WHAT IS NEEDED:
Go through the data below and report how many lines contain "info"; the reply holds only that number.

═══ DATASET EXCERPTS ═══

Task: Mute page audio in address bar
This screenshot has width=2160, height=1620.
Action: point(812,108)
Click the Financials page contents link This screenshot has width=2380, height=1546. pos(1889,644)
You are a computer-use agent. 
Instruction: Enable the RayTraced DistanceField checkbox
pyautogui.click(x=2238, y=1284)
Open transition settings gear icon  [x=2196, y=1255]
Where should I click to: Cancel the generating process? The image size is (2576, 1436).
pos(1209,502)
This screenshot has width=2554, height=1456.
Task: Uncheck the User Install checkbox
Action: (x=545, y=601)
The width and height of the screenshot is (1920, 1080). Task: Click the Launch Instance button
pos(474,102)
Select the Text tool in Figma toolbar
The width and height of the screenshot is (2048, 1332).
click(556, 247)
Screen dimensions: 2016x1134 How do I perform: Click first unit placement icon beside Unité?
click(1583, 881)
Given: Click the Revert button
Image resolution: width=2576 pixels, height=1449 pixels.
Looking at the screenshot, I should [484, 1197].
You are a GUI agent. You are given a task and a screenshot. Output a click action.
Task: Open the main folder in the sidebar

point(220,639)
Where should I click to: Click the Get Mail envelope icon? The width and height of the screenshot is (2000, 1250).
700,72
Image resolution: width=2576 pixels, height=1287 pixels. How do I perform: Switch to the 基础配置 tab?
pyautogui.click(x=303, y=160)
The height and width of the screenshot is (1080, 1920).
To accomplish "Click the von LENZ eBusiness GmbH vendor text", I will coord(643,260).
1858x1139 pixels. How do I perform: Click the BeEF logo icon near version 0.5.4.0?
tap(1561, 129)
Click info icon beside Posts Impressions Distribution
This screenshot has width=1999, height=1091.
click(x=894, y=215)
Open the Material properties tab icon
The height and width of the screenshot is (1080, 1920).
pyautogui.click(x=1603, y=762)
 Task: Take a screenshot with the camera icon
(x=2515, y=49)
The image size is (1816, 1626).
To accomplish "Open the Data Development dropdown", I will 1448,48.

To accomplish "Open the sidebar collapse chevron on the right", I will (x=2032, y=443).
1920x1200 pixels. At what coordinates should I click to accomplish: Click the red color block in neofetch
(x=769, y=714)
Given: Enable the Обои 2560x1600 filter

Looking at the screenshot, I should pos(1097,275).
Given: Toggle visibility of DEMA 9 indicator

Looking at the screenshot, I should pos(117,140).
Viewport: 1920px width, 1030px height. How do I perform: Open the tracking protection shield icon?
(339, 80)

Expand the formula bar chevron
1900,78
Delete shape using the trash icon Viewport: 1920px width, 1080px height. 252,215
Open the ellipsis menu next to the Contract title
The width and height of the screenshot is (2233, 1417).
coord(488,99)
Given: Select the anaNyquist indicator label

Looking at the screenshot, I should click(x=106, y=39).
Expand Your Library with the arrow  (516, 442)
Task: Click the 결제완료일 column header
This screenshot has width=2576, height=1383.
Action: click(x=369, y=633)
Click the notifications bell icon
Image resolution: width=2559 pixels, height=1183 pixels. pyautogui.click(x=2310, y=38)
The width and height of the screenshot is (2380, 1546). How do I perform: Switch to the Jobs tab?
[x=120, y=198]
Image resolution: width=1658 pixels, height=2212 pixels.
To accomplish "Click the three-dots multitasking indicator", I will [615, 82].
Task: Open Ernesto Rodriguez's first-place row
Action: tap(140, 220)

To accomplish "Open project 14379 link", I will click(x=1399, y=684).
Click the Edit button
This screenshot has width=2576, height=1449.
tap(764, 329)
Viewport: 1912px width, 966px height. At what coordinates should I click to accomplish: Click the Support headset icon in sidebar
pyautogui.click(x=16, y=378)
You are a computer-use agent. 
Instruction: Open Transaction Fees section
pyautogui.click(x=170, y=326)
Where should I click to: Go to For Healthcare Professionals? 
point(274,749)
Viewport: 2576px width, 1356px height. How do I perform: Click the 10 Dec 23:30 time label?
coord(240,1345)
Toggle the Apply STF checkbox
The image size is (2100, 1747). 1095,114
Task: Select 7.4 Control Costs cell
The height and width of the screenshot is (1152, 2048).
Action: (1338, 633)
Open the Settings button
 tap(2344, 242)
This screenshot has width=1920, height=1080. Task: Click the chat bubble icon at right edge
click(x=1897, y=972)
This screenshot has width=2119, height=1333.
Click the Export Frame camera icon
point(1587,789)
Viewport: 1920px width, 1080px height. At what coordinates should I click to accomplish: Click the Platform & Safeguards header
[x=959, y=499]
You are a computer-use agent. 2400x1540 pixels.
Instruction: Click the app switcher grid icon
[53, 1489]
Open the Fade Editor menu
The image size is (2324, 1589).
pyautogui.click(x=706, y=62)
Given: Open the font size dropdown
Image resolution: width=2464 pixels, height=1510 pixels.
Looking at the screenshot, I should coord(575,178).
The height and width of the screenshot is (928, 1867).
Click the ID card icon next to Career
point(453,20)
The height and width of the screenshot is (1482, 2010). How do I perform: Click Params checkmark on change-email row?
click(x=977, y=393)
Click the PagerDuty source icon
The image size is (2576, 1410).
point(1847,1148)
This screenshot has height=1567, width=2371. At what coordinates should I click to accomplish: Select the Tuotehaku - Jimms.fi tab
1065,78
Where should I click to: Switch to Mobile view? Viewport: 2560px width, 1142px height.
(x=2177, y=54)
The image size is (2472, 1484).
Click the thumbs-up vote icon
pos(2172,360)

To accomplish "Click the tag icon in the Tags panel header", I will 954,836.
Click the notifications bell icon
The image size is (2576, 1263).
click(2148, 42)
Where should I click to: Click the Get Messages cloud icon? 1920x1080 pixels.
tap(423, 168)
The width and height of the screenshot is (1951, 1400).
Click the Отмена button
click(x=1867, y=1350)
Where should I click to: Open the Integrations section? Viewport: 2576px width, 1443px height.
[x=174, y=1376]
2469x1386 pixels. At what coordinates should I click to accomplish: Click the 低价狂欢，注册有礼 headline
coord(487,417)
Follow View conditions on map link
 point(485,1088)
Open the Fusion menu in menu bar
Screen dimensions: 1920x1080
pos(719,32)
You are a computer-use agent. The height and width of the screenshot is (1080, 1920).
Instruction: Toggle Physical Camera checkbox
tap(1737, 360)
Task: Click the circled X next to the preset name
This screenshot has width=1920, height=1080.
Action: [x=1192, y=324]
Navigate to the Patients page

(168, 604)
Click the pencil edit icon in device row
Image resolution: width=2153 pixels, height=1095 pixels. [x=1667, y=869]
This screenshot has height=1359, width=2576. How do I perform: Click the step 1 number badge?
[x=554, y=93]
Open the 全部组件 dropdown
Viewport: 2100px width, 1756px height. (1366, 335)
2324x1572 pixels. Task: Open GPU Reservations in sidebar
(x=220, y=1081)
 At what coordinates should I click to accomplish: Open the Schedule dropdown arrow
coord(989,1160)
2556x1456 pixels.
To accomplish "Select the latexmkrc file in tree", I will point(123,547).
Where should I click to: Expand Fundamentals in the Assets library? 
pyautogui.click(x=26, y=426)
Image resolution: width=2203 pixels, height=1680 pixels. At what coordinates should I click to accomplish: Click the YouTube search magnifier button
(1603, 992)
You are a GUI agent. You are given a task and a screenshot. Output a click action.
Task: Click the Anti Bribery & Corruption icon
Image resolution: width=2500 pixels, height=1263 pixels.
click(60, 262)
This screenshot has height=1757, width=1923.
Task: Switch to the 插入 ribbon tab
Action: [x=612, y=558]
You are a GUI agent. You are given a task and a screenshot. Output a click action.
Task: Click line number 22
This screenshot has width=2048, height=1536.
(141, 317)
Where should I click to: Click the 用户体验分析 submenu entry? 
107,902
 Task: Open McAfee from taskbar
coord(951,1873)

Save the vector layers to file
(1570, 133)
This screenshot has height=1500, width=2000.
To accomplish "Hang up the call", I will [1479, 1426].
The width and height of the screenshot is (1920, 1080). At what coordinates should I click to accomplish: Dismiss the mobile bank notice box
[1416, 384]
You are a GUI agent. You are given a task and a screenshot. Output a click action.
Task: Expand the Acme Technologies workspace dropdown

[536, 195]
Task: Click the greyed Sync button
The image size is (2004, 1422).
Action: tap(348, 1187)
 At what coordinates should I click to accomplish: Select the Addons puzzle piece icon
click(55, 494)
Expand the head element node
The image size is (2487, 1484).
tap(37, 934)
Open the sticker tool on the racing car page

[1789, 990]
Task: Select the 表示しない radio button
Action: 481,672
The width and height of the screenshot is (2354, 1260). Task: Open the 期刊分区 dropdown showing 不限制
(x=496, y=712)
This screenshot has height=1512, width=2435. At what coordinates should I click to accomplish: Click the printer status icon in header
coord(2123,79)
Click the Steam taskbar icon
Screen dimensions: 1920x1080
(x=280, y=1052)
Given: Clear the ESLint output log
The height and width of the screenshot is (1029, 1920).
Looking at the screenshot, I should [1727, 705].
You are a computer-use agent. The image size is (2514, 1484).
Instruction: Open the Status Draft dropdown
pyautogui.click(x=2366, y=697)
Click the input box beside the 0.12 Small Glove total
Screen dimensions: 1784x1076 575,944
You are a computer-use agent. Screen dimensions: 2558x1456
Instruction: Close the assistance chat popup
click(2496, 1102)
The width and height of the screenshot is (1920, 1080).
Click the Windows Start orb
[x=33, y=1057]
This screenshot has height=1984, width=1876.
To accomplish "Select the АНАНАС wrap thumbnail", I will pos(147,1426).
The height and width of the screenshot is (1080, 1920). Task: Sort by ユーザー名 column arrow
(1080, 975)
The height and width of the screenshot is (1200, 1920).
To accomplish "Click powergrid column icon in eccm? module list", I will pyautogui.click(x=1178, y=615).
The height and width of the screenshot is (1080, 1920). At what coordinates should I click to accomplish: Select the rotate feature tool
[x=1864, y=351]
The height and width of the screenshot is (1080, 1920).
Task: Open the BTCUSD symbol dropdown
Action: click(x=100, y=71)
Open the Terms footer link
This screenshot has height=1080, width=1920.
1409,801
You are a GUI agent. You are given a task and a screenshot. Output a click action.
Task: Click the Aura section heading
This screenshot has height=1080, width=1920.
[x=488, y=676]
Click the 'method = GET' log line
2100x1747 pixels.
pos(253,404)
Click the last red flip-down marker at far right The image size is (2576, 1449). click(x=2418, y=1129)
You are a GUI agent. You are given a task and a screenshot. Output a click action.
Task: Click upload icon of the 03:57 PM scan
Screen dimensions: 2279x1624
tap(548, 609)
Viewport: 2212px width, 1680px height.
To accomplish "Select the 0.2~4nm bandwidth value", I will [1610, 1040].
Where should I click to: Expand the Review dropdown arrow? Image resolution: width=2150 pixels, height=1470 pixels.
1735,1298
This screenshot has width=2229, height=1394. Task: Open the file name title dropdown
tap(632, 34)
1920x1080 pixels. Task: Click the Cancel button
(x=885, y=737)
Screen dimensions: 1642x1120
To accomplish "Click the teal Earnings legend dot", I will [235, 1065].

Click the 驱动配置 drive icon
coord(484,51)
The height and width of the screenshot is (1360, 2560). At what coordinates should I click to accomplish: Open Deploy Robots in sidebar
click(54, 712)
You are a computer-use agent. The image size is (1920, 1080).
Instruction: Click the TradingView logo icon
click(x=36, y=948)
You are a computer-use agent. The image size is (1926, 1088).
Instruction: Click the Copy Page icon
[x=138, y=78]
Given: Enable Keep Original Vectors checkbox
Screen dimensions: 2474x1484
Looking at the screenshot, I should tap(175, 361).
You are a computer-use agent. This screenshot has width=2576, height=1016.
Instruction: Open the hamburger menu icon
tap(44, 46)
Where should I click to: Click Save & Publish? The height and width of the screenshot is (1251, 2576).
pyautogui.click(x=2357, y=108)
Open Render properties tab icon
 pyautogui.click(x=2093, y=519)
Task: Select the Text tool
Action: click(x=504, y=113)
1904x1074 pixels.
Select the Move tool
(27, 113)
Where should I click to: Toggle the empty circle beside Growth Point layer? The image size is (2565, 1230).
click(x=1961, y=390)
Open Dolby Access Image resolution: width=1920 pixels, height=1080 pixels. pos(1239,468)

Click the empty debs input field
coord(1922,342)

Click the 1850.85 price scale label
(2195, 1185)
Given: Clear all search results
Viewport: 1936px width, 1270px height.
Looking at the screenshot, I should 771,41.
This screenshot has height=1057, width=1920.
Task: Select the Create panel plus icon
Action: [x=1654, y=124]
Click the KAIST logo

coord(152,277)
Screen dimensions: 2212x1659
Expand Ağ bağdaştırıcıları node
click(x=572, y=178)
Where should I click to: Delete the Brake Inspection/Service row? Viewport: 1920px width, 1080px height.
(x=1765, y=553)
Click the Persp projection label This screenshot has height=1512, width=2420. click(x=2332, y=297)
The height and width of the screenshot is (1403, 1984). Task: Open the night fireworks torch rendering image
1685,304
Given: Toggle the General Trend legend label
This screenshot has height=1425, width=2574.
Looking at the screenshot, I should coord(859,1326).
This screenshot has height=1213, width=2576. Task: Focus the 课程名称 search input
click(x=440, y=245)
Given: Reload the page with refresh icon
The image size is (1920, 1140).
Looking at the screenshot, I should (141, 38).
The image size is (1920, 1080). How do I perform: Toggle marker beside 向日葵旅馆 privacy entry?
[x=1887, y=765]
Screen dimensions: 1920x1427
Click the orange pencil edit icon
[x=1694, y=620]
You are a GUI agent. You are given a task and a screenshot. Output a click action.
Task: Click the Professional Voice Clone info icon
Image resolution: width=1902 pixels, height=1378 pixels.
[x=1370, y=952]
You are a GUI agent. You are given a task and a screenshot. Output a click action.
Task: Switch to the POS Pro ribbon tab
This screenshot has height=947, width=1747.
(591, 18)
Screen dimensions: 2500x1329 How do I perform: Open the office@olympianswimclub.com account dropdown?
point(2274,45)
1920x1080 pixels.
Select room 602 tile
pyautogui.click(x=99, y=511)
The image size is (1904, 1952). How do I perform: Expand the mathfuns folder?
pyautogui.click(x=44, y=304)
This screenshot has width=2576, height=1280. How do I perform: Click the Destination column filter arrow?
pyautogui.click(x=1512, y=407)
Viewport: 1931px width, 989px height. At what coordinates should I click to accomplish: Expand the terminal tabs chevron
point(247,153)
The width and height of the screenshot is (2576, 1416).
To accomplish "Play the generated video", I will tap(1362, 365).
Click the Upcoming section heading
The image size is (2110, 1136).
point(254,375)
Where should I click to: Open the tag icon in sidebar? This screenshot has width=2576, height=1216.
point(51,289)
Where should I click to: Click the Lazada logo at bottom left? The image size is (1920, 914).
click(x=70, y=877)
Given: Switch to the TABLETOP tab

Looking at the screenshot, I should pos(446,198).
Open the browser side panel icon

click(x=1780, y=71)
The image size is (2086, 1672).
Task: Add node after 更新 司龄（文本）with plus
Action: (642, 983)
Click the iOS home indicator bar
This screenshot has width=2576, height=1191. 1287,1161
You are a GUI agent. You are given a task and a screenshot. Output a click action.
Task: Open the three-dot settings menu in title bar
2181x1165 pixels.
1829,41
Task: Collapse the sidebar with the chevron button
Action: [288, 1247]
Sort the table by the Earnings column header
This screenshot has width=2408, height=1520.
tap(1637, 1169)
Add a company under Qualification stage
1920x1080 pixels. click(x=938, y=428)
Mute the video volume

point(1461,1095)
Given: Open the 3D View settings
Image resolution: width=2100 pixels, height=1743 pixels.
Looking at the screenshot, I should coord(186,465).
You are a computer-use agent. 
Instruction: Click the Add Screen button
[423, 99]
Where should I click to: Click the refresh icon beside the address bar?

═══

ANSWER SPACE:
2